== Work item ==
Lines before the one containing "聯絡我們 (1183, 132)" are left out. Retype that line and the rest through the end of the material exactly.

== Records for this task ==
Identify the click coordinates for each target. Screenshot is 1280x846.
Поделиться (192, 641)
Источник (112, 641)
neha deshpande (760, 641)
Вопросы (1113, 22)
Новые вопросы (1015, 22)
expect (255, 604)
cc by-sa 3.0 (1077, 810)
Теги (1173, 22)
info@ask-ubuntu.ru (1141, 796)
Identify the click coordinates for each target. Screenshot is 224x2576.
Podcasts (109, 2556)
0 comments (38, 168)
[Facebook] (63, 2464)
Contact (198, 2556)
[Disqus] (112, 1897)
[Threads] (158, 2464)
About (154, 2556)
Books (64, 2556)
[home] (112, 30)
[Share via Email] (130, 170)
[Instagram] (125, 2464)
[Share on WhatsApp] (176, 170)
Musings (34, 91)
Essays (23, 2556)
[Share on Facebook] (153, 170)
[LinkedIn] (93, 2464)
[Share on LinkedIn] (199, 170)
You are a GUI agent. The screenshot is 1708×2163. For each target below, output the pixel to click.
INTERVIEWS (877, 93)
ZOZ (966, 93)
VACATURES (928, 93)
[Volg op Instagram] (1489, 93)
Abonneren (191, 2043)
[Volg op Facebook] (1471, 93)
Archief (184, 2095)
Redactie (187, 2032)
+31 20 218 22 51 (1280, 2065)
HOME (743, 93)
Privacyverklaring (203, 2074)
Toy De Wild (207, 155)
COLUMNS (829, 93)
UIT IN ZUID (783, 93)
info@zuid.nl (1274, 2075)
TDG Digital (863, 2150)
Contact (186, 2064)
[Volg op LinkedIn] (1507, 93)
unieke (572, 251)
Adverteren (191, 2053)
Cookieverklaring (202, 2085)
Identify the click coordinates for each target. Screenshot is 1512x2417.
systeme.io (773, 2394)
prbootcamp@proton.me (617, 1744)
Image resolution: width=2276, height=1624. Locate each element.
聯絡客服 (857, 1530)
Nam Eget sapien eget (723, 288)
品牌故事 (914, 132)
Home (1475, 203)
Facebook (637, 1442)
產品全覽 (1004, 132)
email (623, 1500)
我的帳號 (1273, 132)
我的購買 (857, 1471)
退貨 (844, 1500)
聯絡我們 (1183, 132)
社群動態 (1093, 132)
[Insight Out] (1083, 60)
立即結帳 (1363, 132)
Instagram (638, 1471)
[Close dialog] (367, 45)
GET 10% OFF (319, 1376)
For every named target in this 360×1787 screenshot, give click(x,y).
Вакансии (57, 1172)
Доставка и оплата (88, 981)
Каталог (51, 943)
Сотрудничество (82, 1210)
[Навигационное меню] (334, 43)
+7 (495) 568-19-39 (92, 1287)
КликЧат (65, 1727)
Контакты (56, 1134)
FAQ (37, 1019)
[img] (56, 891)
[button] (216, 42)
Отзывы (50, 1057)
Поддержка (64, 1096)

== Problem solution ==
聯絡我們 (1183, 132)
社群動態 (1093, 132)
[Insight Out] (1083, 60)
立即結帳 (1363, 132)
Instagram (638, 1471)
[Close dialog] (367, 45)
GET 10% OFF (319, 1376)
For every named target in this 360×1787 screenshot, give click(x,y).
Вакансии (57, 1172)
Доставка и оплата (88, 981)
Каталог (51, 943)
Сотрудничество (82, 1210)
[Навигационное меню] (334, 43)
+7 (495) 568-19-39 (92, 1287)
КликЧат (65, 1727)
Контакты (56, 1134)
FAQ (37, 1019)
[img] (56, 891)
[button] (216, 42)
Отзывы (50, 1057)
Поддержка (64, 1096)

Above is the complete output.